Wo und wie entsteht Blut?
Autor: Gesche Tallen, MD, PhD, Redaktion: Maria Yiallouros, Freigabe: Prof. Dr. med. U. Creutzig, Zuletzt geändert: 02.12.2011 https://kinderblutkrankheiten.de/doi/e94442
Um besser zu verstehen, was eine Blutkrankheit ist und auch, wie es zu einer Bluterkrankung kommen kann, ist es zunächst wichtig zu erfahren, wie das Blut gebildet wird.
Bei der Blutbildung (Hämatopoese) entstehen zunächst die verschiedenen Blutzellen (siehe Kapitel "Was ist Blut und wozu wird es gebraucht?“). Dabei handelt es sich um einen komplexen Ablauf von Ereignissen, der bei Gesunden im Knochenmark stattfindet. Das blutbildende Knochenmark befindet sich im Inneren der flachen Knochen wie zum Beispiel dem Brustbein oder dem Beckenkamm.
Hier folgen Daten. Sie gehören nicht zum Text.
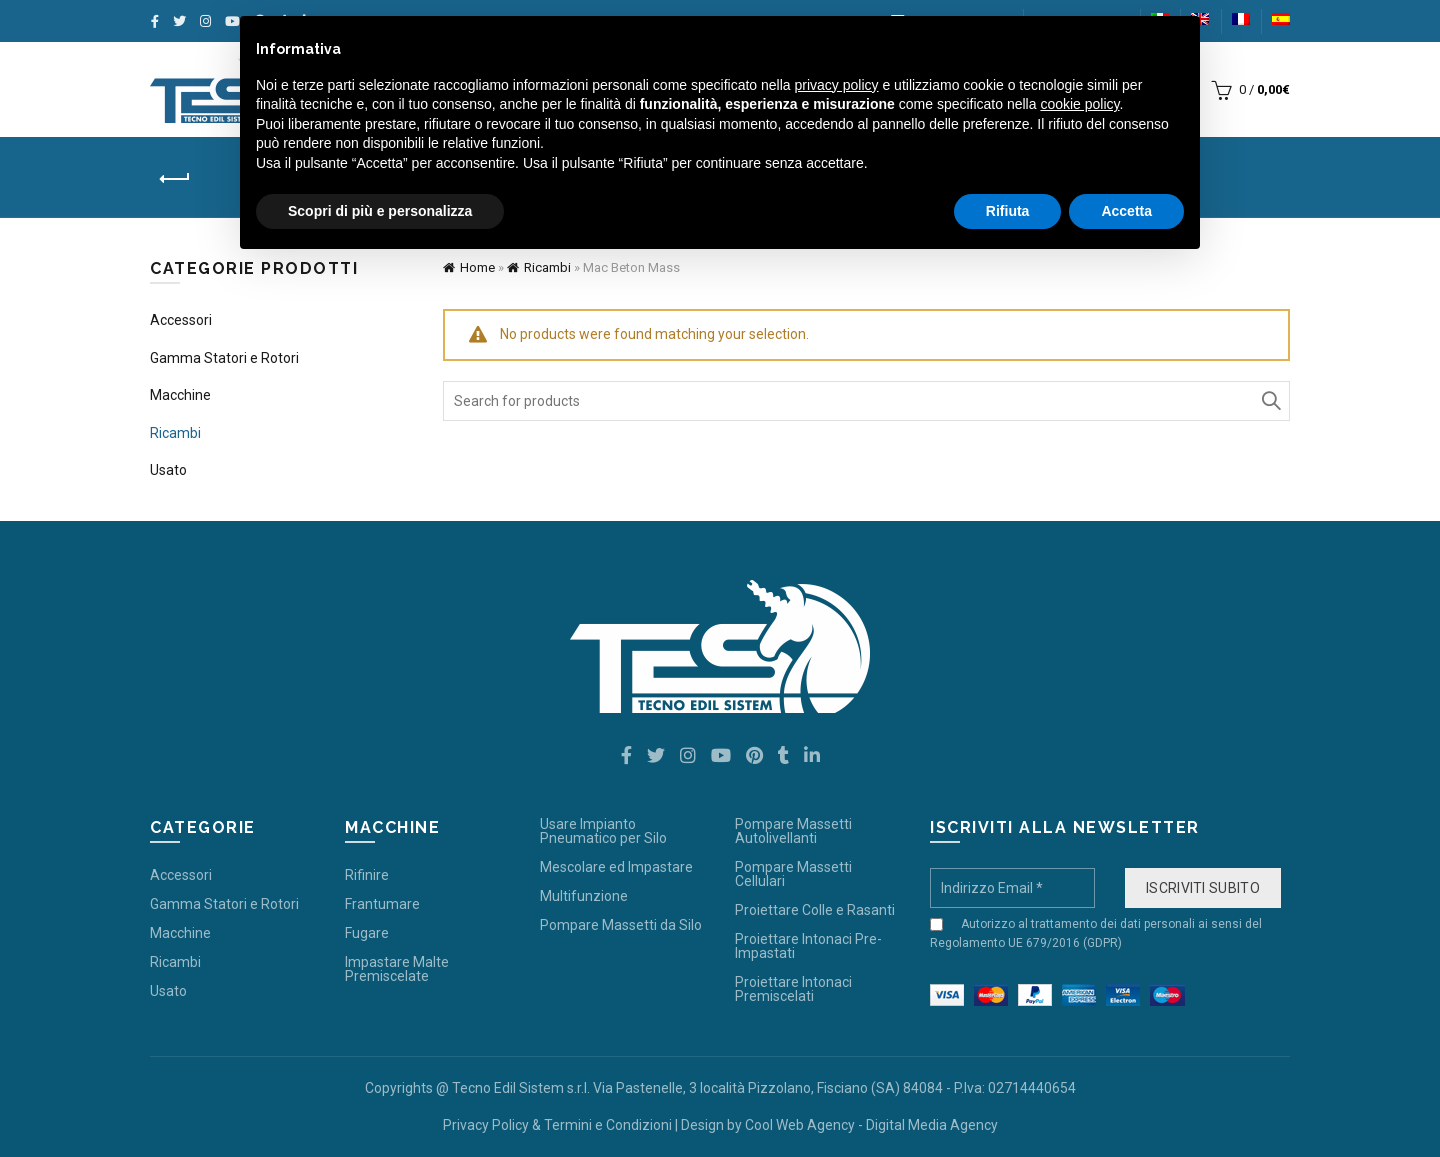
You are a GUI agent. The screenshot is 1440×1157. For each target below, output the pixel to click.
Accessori (181, 320)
Es ist ein schwammartiges Netz aus Knochenbälkchen. Die Räume zwischen diesen Bälkchen enthalten kleine Nester mit blutbildenden Zellen, die von ernährenden Zellen sowie Blutgefäßen und Nerven umgeben sind. Das blutbildende Knochenmark wird auch rotes Mark genannt, weil es sehr reich an kleinen Blutgefäßen ist.
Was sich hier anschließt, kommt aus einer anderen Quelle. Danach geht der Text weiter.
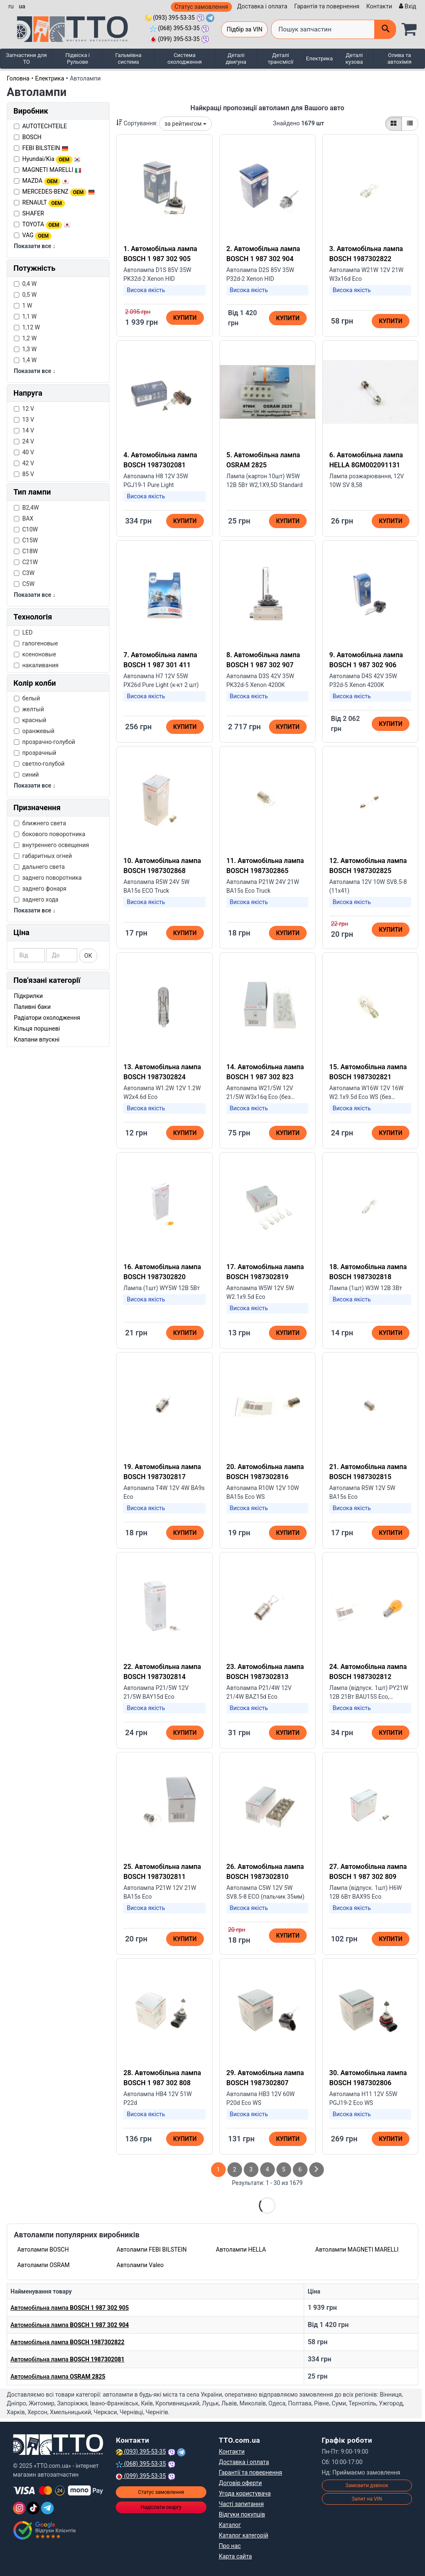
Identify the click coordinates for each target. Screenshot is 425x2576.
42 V (24, 463)
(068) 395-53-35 (175, 28)
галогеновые (36, 643)
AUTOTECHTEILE (44, 126)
Alle Blutzellen gehen aus einer „Mutterzelle“, der so genannten pluripotenten hämatopoietischen Stammzelle hervor. Die Mutterzelle teilt sich regelmäßig in typische Vorläuferzellen (Progenitorzellen) für die verschiedenen Zellarten , die auch Zellreihen genannt werden. Diese Vorstufen der Blutzellen sind unreif (undifferenziert). Unter dem Einfluss von Wachstumsfaktoren entstehen im Knochenmark schrittweise immer reifere Vorstufen, bis schließlich die funktionstüchtigen, ausgreiften roten Blutkörperchen (Erythrozyten) , Blutplättchen (Thrombozyten) und der Großteil der weißen Blutzellen (Leukozyten) gebildet sind. Eine Ausnahme bilden die Lymphozyten. Sie reifen zum Teil erst im lymphatischen Gewebe des Körpers (Lymphknoten, Milz, Mandeln, Thymusdrüse und Darmschleimhaut) zu voller Funktionsfähigkeit heran. Reife Blutzellen verlassen ihren Entstehungsort mit dem Blutstrom, der sie durch den ganzen Körper transportiert, so dass sie ihre unterschiedlichen, lebenswichtigen Aufgaben ausüben können. Jede Stammzelle kann viele Millionen von Nachkommen bilden.
Die reifen Blutzellen haben eine relativ kurze Lebensdauer. Bei Blutplättchen und weißen Blutzellen beträgt sie lediglich acht bis zwölf Tage, bei roten Blutkörperchen immerhin 120 Tage. Der Verbrauch an Blutzellen ist daher immens: Jede Sekunde gehen über zwei Millionen Blutzellen zugrunde, pro Tag sind das mehrere Milliarden. Das Knochenmark muss also ständig Nachschub produzieren, damit das Blut seine lebenswichtigen Funktionen erfüllen kann. Damit der Körper gesund bleibt, ist die Blutbildung im Knochenmark so reguliert, dass genauso viele neue Zellen jeder Reihe gebildet werden, wie zugrunde gehen. Eine Störung der Blutbildung – wie sie bei den meisten Blutkrankheiten bei Kindern und Jugendlichen vorliegt, lässt sich meist durch bestimmte Blutuntersuchungen (siehe Kapitel "Diagnose") eindeutig feststellen.
Weitere wichtige Bestandteile des Blutes wie zum Beispiel die Gerinnungsfaktoren werden in der Leber gebildet.